[Collected data]
Segment Open

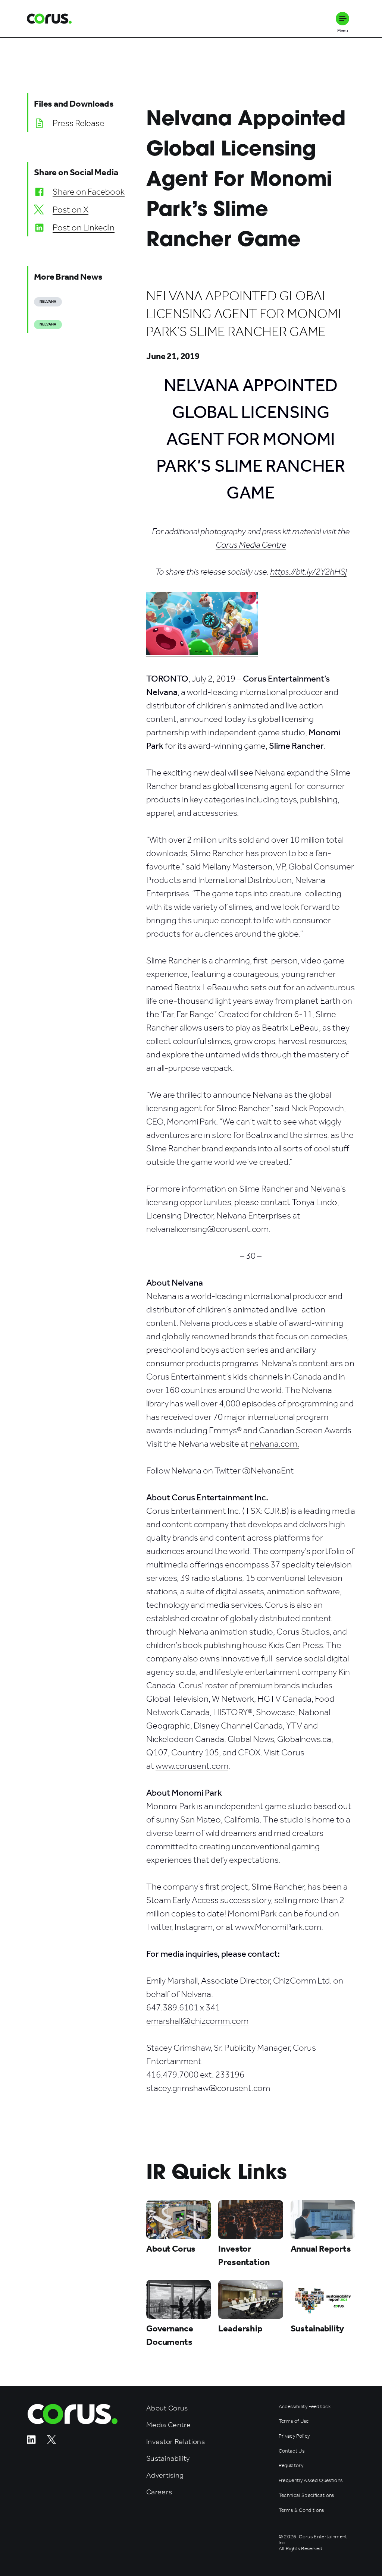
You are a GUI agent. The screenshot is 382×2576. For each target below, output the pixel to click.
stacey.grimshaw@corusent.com (208, 2088)
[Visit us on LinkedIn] (31, 2442)
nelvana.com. (274, 1443)
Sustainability (168, 2458)
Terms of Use (294, 2421)
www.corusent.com (192, 1766)
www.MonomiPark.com (278, 1927)
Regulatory (291, 2466)
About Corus (167, 2408)
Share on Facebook (89, 191)
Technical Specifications (306, 2495)
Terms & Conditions (301, 2510)
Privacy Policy (294, 2436)
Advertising (165, 2475)
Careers (159, 2492)
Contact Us (291, 2451)
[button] (342, 19)
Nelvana (48, 301)
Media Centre (168, 2425)
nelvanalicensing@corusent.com (207, 1229)
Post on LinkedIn (84, 227)
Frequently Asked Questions (311, 2481)
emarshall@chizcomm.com (197, 2021)
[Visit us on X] (51, 2442)
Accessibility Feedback (305, 2407)
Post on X (70, 209)
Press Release (78, 123)
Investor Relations (175, 2441)
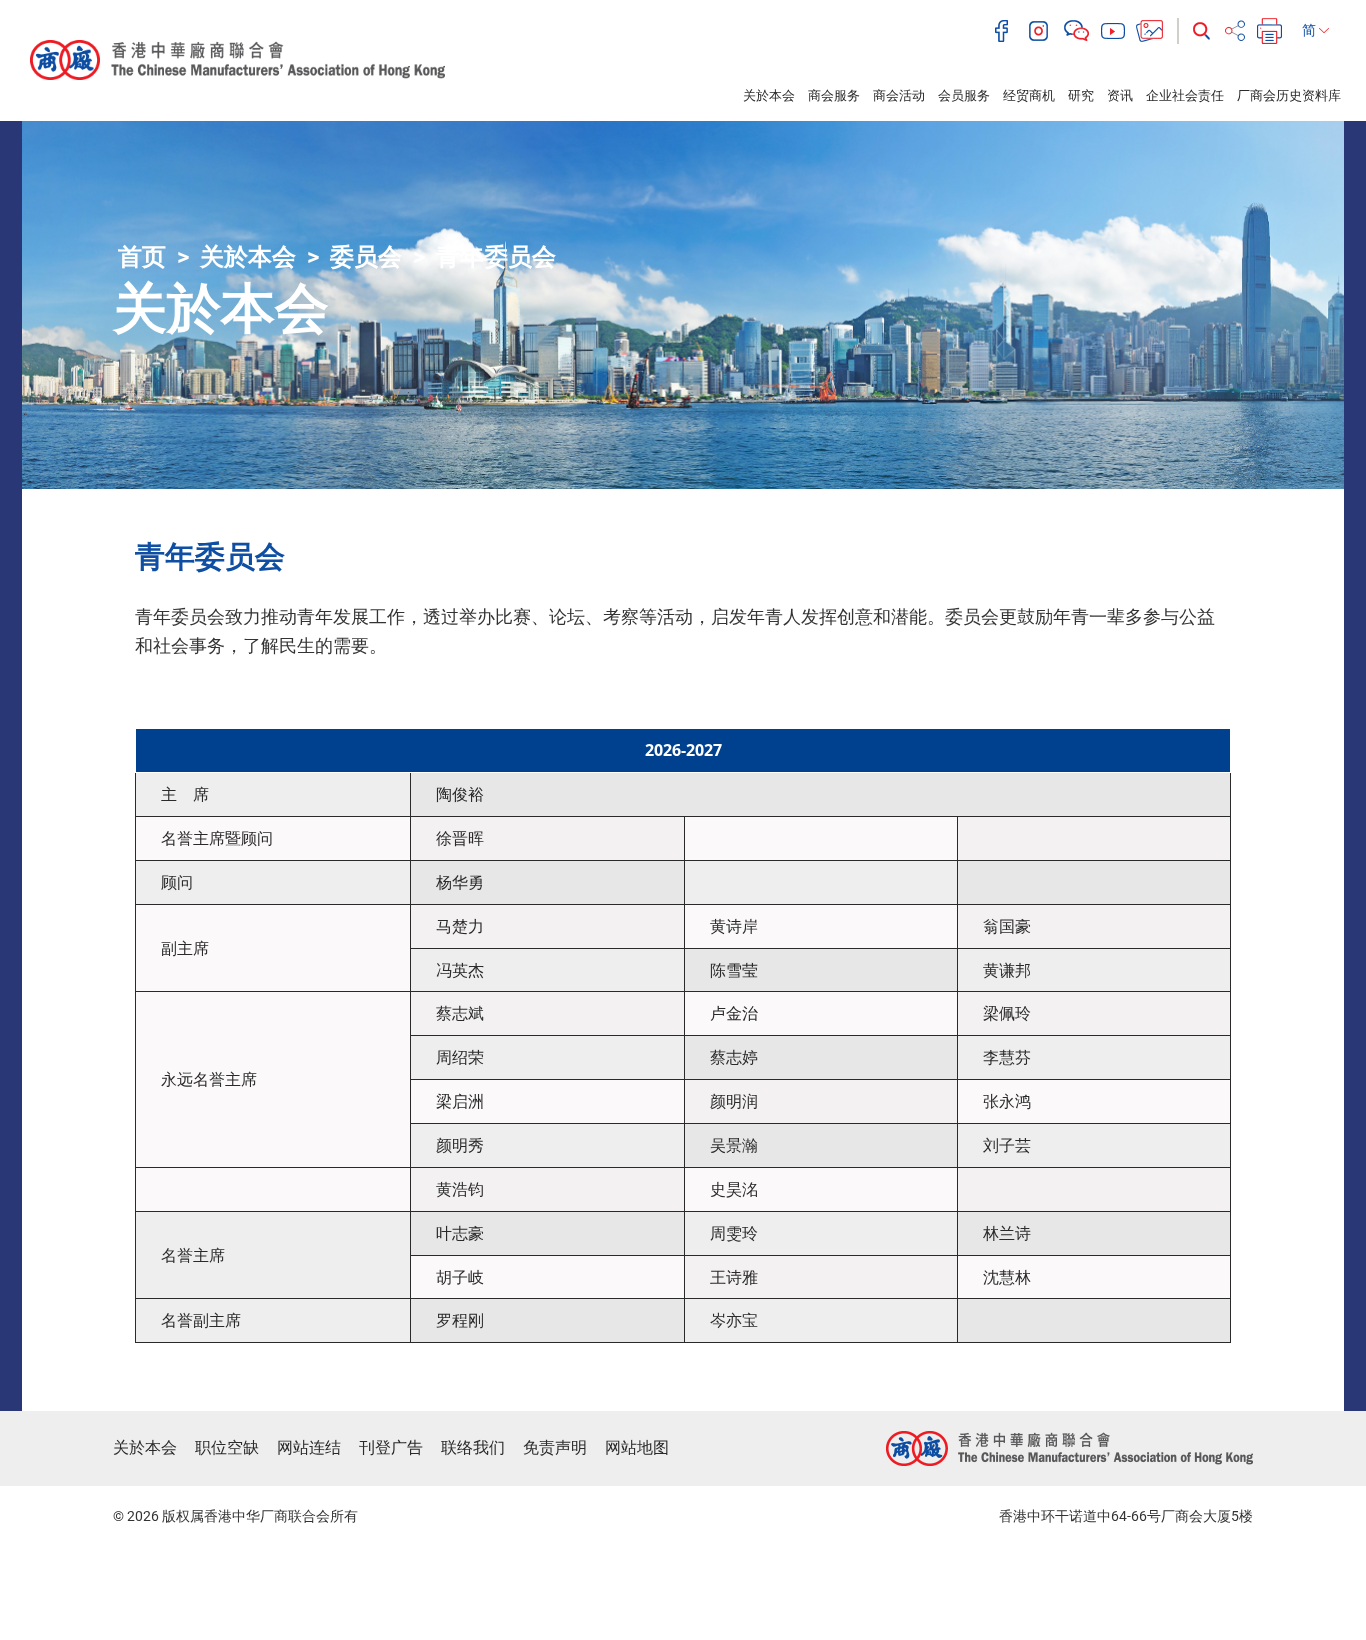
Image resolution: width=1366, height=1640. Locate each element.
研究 (1081, 95)
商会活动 (899, 95)
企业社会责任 (1185, 95)
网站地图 (637, 1447)
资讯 (1120, 95)
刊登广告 (391, 1447)
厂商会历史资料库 (1289, 95)
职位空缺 (227, 1447)
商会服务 (834, 95)
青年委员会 (496, 257)
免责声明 (555, 1447)
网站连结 (309, 1447)
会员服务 (964, 95)
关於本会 (769, 95)
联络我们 (473, 1447)
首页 (142, 257)
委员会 (366, 257)
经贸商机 (1029, 95)
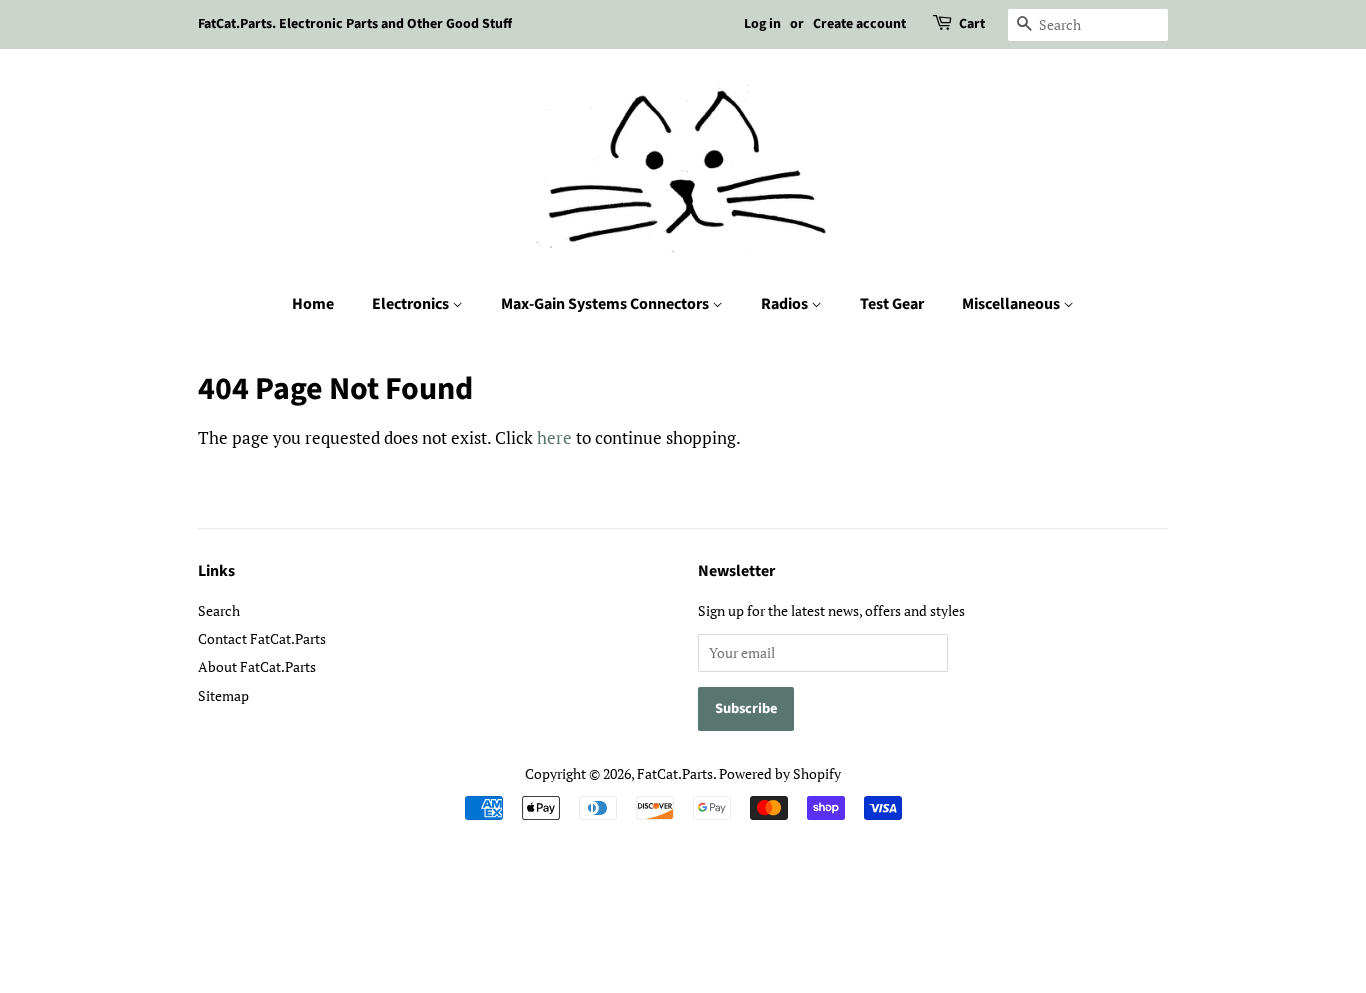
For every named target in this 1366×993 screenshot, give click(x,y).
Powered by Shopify (780, 773)
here (554, 437)
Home (313, 304)
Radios (786, 304)
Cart (972, 24)
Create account (859, 24)
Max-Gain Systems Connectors (606, 304)
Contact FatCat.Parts (262, 638)
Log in (762, 24)
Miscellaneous (1012, 304)
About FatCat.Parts (257, 666)
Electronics (412, 304)
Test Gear (892, 304)
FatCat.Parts (675, 773)
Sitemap (223, 695)
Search (219, 610)
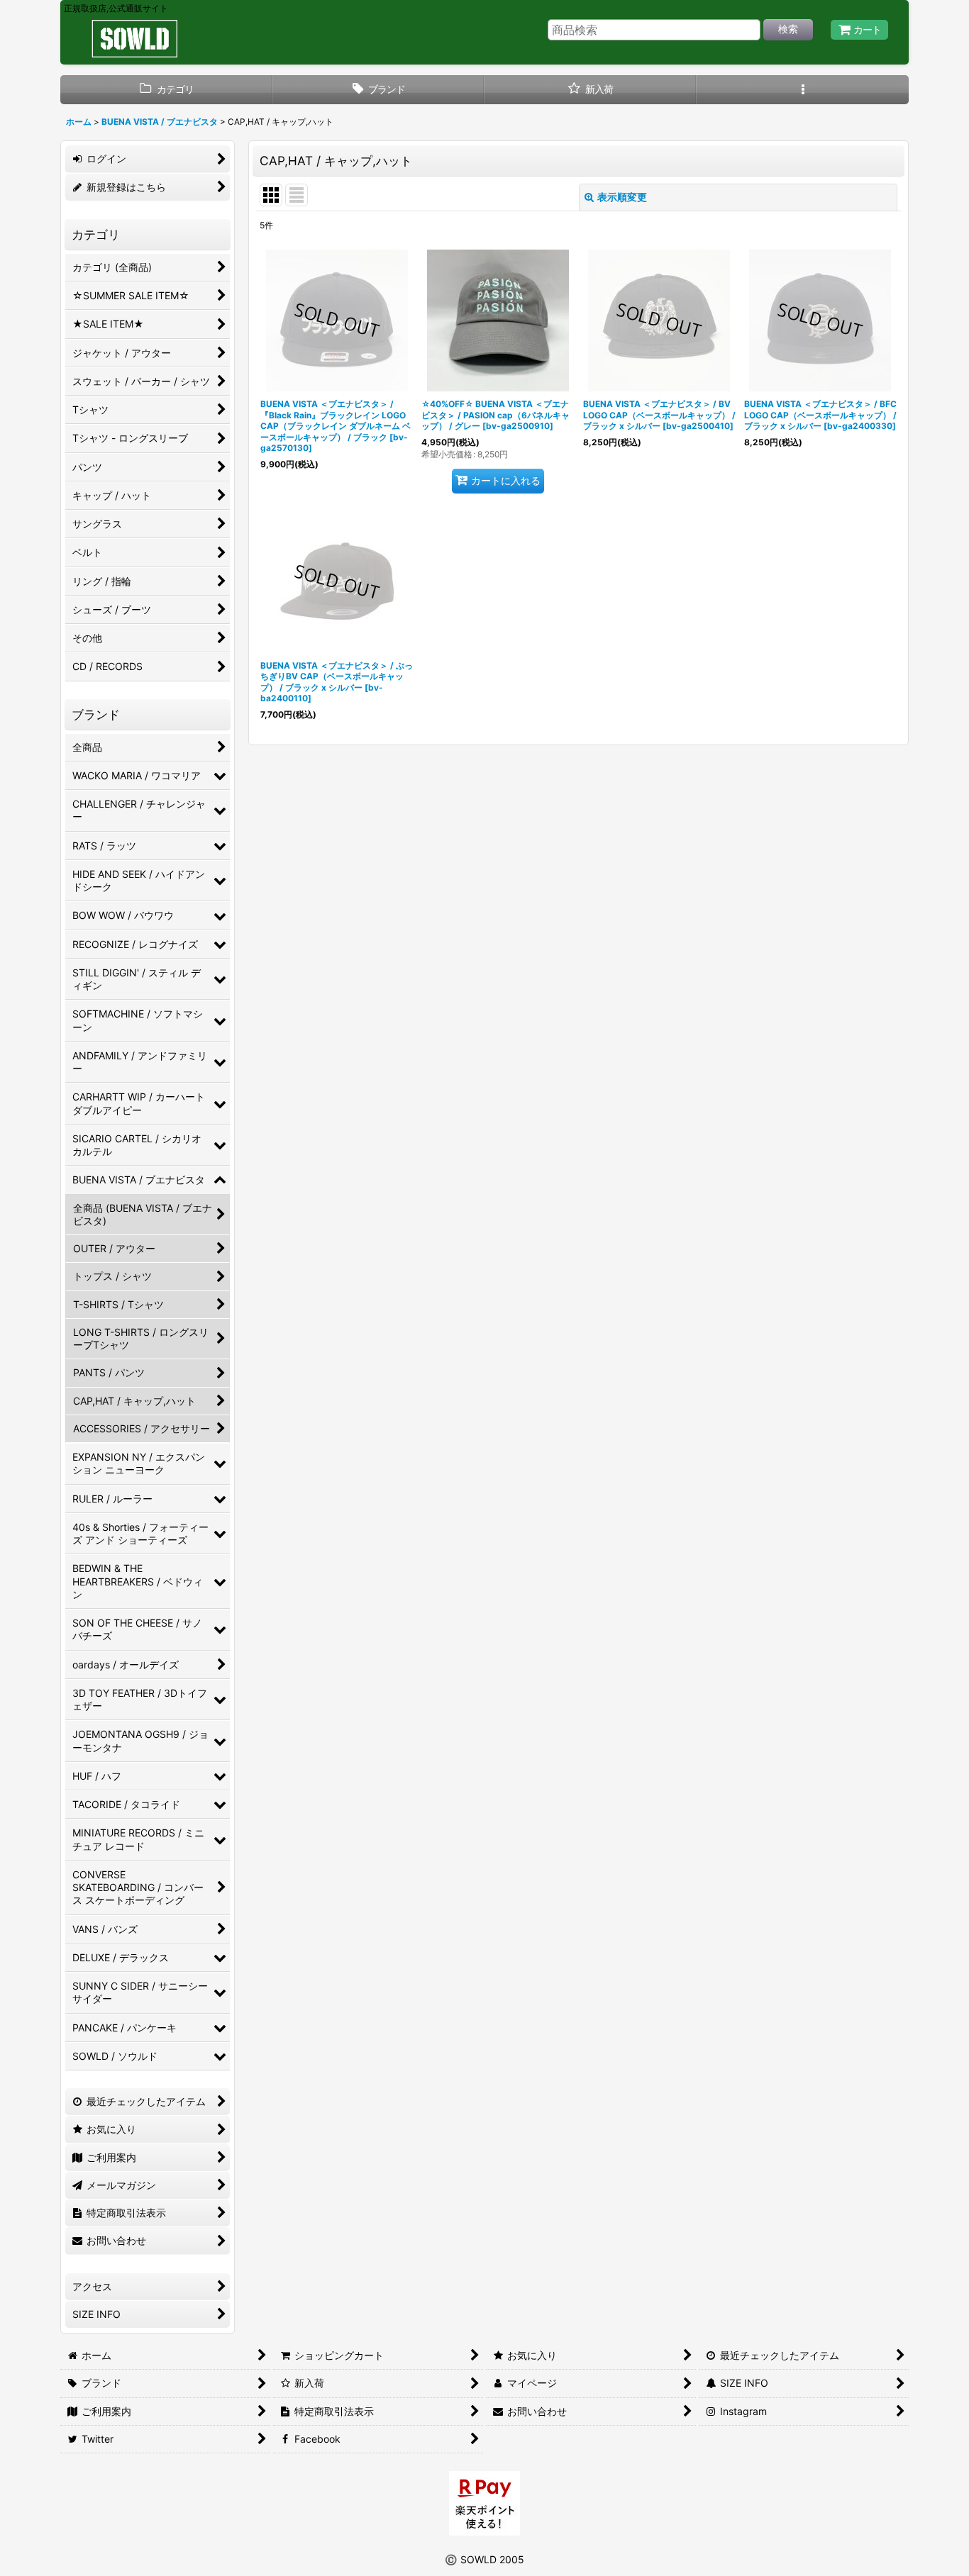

Segment Closed

Above are some records. Reproduce the lines from the one with "Terms & Conditions (301, 2510)" down to the one with "商会活动 (899, 95)", keeping both, and leave every picture out.

§ **Written response**:
Terms & Conditions (301, 2510)
Privacy Policy (294, 2436)
Advertising (165, 2475)
Careers (159, 2492)
Contact Us (291, 2451)
[button] (342, 19)
Nelvana (48, 301)
Media Centre (168, 2425)
nelvanalicensing@corusent.com (207, 1229)
Post on LinkedIn (84, 227)
Frequently Asked Questions (311, 2481)
emarshall@chizcomm.com (197, 2021)
[Visit us on X] (51, 2442)
Accessibility Feedback (305, 2407)
Post on X (70, 209)
Press Release (78, 123)
Investor Relations (175, 2441)
Image resolution: width=1366, height=1640. Locate each element.
研究 (1081, 95)
商会活动 (899, 95)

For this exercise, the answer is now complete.